**Aim**
Rewrite the material starting at the line containing "Where should I click to: Click the refresh" and ending at the line containing "tap(37, 70)", changing "Drafts" to "Sent Items" and leaving everything else as it is.

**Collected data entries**
****************************************
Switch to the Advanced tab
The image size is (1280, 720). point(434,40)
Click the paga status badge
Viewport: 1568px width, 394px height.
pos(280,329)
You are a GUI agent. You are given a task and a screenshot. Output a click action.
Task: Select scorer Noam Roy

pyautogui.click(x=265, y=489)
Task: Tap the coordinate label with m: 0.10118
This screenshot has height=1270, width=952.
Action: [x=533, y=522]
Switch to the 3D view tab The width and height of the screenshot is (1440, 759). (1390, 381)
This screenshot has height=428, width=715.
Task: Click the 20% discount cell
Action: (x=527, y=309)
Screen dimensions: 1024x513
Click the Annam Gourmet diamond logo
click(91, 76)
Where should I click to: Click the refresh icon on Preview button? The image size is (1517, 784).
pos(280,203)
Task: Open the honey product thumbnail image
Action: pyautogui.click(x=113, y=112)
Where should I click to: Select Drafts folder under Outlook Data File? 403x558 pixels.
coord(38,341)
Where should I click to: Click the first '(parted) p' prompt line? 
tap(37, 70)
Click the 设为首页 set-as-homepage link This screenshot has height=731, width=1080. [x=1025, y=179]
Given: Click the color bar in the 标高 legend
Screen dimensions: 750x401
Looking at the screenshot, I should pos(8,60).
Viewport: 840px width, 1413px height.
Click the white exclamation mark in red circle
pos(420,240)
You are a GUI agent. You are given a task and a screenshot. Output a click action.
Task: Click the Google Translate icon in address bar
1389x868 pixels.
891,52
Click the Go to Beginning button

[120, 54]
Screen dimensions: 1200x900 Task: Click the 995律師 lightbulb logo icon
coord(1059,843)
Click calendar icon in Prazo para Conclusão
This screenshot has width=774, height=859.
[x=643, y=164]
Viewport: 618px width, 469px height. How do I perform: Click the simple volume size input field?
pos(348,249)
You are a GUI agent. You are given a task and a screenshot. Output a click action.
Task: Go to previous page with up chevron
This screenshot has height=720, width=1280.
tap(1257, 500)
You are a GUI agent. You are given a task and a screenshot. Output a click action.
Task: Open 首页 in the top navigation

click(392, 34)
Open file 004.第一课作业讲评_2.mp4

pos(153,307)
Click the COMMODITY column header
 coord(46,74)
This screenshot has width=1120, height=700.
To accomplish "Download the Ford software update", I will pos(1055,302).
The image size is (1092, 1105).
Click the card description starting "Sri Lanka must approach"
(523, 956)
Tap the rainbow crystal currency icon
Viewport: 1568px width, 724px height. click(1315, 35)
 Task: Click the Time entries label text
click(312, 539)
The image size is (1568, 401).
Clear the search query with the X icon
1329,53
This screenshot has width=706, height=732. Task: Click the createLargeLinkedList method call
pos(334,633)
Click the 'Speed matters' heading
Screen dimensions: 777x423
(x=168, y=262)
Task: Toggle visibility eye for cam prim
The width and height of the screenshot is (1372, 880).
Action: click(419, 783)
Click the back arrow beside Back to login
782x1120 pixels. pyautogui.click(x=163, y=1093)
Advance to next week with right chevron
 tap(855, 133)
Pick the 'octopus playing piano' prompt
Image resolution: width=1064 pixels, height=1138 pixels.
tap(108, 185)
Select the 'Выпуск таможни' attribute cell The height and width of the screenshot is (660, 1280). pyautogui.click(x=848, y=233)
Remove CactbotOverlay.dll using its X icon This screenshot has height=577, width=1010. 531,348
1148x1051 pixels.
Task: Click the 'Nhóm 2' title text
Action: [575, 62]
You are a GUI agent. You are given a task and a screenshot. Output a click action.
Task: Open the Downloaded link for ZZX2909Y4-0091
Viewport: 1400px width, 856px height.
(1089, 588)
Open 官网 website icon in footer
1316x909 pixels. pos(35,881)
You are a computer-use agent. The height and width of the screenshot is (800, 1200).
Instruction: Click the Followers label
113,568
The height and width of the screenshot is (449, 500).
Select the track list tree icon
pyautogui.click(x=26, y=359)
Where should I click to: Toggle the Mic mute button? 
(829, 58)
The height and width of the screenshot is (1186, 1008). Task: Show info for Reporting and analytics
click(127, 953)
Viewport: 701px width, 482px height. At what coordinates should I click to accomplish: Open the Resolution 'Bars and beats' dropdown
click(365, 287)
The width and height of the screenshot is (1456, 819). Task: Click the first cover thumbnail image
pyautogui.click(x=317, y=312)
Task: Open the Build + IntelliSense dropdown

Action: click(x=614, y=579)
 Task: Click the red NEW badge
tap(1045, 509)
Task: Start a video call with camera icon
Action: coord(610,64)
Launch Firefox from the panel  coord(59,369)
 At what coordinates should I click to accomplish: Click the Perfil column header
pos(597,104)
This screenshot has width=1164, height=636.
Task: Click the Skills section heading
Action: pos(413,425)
****************************************
**Task result**
Where should I click to: Click the refresh icon on Preview button? The image size is (1517, 784).
pos(280,203)
Task: Open the honey product thumbnail image
Action: pyautogui.click(x=113, y=112)
Where should I click to: Select Sent Items folder under Outlook Data File? 403x558 pixels.
coord(38,341)
Where should I click to: Click the first '(parted) p' prompt line? 
tap(37, 70)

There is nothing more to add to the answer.